Tick Tock
“It will get better with time.”
I hear that over and over and over, yet not once yet from any young widow. So far what I have experienced has been quite the opposite. Each day that passes my inner struggle becomes more and more difficult, I just become better at putting on my mask during the day. I have found that if I don’t think about the concept of time passing by I tend to get through my day a little better. Yet time is inevitable and there is no tricking the clock. At the end of each day when the mask comes off, all the pain of the day washes over me like a tidal wave. Restful nights cuddled up next to my Sammy with a heart overflowing with love has been replaced with long nights filled with darkness beyond measure. That’s the price that has to be paid in order to keep moving when the sun is up.
The days continue to stack up, towering over me and swallowing me whole. Each day that passes adds to the void in my life and the silence only gets deeper. It only becomes harder to accept his absence with each day, as denying that this is reality is less and less effective. The pain never eases, it only sharpens. Every single day brings more pain, more sadness, and more heartache which gets stacked onto what was already haunting me.
Each time there is a moment that should be happy, the overwhelming grief that he isn’t here takes over. Everything just builds and builds. Our last kiss, last I love you, last touch… it all gets further away and my soul frantically is trying to keep it in the present. As hard as the passing days are, it is thinking into the future that is too much to bare.

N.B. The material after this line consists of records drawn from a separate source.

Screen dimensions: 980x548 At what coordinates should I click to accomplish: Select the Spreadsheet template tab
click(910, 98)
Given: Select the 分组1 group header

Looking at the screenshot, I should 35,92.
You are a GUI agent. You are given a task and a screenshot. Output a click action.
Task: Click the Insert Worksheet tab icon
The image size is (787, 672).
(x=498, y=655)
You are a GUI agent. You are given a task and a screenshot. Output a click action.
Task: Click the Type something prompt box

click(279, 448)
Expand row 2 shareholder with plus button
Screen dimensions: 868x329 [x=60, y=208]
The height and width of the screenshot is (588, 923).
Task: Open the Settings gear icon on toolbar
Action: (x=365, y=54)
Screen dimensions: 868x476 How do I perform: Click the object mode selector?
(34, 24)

So much so that I can’t delve into that now, but I will simply say that the thought of a lifetime without him immediately feels like it will stop my heart.

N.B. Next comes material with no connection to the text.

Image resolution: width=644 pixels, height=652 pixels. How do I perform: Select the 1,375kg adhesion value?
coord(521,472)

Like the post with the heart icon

I know that people mean well and are only trying to offer hope and comfort when they assure me things will get easier. I think things do get easier for most types of grief. Right now though, it is so hard to know how to respond to those comments. Everyone is so different and while I hope that things are easier for them, how do I gently tell them that it is a hard no for me? I lost my everything, my literal soul, and I’m pretty positive things will never be “better” for me. In a weird way, I have no desire for them to be anyways.
Maybe I am wrong and one day my soul will be more at peace, but for now, the ticking clock will stay my enemy.